Provided records >>
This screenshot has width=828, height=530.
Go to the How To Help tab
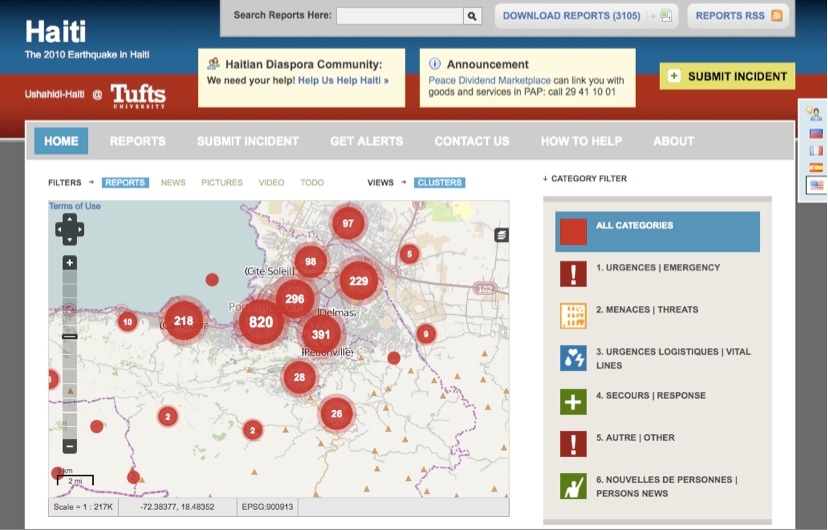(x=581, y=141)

...

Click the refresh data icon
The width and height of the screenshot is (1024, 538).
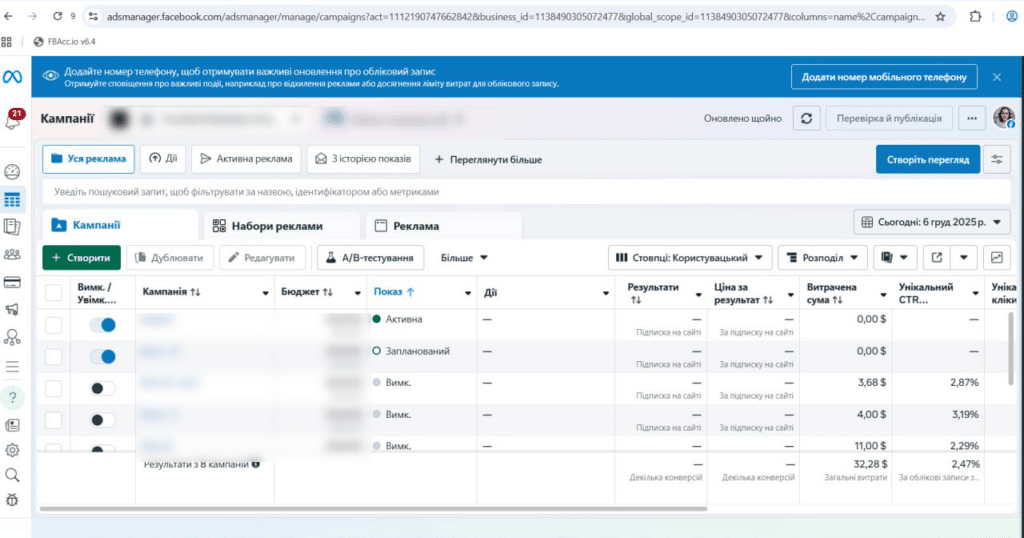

About this exercise >>
Within the material above, find every line containing the word "screenshot" and copy it.

Output for this exercise >>
This screenshot has width=828, height=530.
The width and height of the screenshot is (1024, 538).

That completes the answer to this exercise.